Mr. Goessling followed up on the mini-derby later Saturday afternoon in an article entitled, "Saturday workout observations", where he wrote that, "If there was a contest going,":
"...and it seemed from players' reactions that there was -- Dukes might have stole the show by blasting four homers over the left-field fence in the span of five minutes. But Zimmerman had the most impressive shot, launching a ball over the 30-foot batter's eye in center field."
Elijah Dukes is in Viera, Florida, in case you missed the announcements on Friday which noted that he was in fact the last player to arrive, (outside of Josh Willingham whose attending to family issues). Elijah Dukes knows this is the biggest Spring and the biggest season by far in his career coming up in 2010, he told MLB.com's Bill Ladson as much in an interview in late Decemeber entitled, "Dukes' expectations raised for 2010", where he explained that knowing he'll be arbitration-eligible after this season, he understands what a breakout year at this point could mean:
"Dukes: It's always important to have a big year every year, but it's really most important to get this big year right now. This can basically change the whole lifestyle of my mother [Phyllis]. Putting up a big year can change her life a little faster than expected. It would be a good thing for me and kind of relieve the everyday stress off her, which she has gone through for the last 49 years."

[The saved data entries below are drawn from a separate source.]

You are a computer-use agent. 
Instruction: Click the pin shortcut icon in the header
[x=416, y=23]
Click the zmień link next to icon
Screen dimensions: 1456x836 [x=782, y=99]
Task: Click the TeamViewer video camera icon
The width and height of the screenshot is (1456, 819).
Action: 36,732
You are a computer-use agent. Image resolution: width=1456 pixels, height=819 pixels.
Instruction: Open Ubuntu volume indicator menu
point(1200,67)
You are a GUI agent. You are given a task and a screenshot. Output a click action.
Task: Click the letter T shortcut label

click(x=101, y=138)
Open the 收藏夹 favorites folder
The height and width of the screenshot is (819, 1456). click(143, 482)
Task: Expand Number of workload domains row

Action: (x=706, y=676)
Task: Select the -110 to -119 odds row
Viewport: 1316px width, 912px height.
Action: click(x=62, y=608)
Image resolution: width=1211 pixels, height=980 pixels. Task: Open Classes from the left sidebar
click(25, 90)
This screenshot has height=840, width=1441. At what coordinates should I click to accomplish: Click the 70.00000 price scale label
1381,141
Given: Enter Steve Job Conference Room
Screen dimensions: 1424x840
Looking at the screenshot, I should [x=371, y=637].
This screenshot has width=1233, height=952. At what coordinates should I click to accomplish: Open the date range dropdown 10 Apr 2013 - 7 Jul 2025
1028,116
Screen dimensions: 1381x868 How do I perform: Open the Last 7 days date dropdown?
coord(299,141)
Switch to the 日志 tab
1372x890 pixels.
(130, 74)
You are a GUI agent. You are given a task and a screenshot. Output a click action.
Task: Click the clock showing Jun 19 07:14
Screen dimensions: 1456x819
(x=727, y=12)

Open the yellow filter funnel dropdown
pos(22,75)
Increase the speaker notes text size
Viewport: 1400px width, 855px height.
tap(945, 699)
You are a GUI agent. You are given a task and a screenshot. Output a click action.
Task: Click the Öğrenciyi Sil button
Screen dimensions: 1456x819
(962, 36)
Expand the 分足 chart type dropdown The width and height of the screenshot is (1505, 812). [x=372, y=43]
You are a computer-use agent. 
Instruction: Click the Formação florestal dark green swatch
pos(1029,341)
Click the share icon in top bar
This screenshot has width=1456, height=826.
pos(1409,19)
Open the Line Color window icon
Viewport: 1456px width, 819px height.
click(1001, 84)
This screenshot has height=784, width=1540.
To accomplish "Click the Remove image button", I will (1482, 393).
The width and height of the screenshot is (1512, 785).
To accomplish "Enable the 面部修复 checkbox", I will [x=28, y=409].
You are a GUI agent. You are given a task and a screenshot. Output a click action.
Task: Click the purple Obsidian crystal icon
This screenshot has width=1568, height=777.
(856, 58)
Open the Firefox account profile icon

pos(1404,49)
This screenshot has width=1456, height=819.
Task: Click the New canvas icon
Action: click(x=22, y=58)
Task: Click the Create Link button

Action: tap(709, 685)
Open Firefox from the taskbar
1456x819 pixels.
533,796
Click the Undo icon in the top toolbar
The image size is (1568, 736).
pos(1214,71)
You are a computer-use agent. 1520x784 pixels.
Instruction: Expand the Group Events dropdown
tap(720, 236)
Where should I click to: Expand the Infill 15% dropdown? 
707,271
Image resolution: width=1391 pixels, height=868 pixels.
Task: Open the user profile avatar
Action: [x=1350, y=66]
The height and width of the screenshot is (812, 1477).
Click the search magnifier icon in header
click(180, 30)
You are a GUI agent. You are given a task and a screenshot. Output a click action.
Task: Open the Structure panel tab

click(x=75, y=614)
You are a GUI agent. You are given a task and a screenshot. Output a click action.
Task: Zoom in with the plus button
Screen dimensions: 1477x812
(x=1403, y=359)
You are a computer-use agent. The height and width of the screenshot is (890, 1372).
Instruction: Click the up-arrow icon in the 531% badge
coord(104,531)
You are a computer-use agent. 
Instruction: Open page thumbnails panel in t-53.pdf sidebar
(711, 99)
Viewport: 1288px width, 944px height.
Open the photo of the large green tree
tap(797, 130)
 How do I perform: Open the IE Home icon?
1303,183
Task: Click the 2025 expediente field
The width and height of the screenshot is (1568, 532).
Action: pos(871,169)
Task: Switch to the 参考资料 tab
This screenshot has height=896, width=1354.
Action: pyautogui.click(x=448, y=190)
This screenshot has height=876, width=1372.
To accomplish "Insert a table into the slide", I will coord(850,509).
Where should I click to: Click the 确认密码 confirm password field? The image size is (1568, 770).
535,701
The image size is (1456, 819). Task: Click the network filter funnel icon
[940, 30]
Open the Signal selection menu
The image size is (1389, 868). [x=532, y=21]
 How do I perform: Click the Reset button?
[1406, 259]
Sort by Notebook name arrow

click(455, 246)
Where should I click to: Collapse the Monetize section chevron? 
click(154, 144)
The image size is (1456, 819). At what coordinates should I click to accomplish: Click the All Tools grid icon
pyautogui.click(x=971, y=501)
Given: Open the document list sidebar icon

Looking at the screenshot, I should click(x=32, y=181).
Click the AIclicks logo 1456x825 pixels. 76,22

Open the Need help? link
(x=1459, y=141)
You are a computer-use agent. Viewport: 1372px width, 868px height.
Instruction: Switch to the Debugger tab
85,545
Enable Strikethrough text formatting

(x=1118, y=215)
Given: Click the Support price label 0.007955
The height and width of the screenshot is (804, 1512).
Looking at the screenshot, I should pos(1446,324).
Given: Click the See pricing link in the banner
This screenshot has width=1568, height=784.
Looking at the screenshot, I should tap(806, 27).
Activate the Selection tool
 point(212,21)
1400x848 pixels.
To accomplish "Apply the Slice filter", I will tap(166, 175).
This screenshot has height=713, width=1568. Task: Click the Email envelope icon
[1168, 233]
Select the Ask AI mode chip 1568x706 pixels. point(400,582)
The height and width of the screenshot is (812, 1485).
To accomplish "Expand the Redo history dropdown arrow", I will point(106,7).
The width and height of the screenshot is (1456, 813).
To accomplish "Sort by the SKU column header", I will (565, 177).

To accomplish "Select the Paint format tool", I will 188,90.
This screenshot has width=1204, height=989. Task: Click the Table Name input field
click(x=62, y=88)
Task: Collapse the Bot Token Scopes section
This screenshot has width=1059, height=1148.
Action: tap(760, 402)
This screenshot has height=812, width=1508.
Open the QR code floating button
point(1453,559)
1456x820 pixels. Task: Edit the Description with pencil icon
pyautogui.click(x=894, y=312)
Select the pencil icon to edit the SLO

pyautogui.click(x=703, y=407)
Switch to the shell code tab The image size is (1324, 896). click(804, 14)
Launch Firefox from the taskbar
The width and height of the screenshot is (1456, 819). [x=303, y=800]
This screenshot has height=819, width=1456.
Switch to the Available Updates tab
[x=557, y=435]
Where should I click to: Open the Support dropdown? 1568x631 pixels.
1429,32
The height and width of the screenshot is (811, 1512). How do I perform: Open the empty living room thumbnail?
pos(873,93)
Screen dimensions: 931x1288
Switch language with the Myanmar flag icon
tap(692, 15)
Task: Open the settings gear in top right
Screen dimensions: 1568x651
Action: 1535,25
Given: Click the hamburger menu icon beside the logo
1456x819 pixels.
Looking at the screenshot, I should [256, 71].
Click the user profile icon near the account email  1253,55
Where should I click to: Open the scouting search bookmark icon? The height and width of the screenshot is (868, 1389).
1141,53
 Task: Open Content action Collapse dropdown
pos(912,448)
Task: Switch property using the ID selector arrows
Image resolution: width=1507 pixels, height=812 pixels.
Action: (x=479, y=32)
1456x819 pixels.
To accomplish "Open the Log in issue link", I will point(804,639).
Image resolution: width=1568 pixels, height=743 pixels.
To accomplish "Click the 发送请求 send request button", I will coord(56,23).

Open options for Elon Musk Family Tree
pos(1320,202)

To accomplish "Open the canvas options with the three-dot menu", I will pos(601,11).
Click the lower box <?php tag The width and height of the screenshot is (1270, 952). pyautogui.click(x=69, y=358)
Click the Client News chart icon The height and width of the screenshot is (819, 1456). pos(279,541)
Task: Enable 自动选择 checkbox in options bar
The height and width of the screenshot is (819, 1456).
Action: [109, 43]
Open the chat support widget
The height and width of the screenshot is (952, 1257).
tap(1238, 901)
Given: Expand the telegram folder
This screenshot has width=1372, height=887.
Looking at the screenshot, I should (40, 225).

Between Double-A Harrisburg, Triple-A Syracuse and Washington, D.C. last season, Dukes played a combined 129 games, the most he's played as a pro, and he hit for a combined .254 AVG with 28 doubles total, 4 triples, 11 HR's and 68 RBI's, with a .382 OBP and .500 SLG in 22 games at Triple-A and a .337 OBP with a .393 SLG as a National. It was in the second-half of 2009 that Dukes once again got people in DC excited about his potential. In 50 games and 171 at bats, the 25-year-old outfielder hit .257 with a .366 OBP, .368 SLG, 7 doubles, 3 triples and 28 RBI's, walking 28 times and striking out in 27 AB's as opposed to Dukes' 18 BB and 47 K's in the first 57 games of the season in DC.
Nationals' Skipper Jim Riggleman credited Dukes and the Nats' Hitting Coach with the improvement everyone saw in Dukes following his recall from a stint in Syracuse last season in an article by MASNSports.com's Ben Goessling back in mid-January entitled, "A Q&A with Jim Riggleman", wherein the Nats' Field Manager responded to Mr. Goessling's question about whether or not Dukes can finally put together a full productive season by stating:
"I don't think there's any reason he can't, but again, that's all talk at this point. (Hitting coach) Rick Eckstein continued to work with him and make progress at the plate. He did some pretty good things. Any player who's his age, they're working toward the prime of their career, age-wise. He's going to be hitting his stride."
Bill James in projecting a .263/.359/.439 line for Dukes in 2010, with the Nationals' right fielder collecting 19 doubles, 12 HR's and 50 RBI's in 107 games and 346 at bats. In 81 games in 2008, the then-24-year-old Dukes hit 16 doubles and 13 HR's, driving in 44 while hitting .264/.386/.478. If Bill James is right, DC GM Mike Rizzo's going to have a tough decision to make next season, but what if Dukes is able to put together the sort of season that his 81-game-'08 stats project to with 32 doubles, 26 HR's and 88 RBI's over a full 150-162 games. That's the Dukes scouts have seen since the Tampa Bay Rays selected the 6'1'', 250lb outfielder out of high school back in 2002. That's the Dukes the former DC GM traded for back in 2007. A season like that might make Mr. Rizzo's decision even more difficult.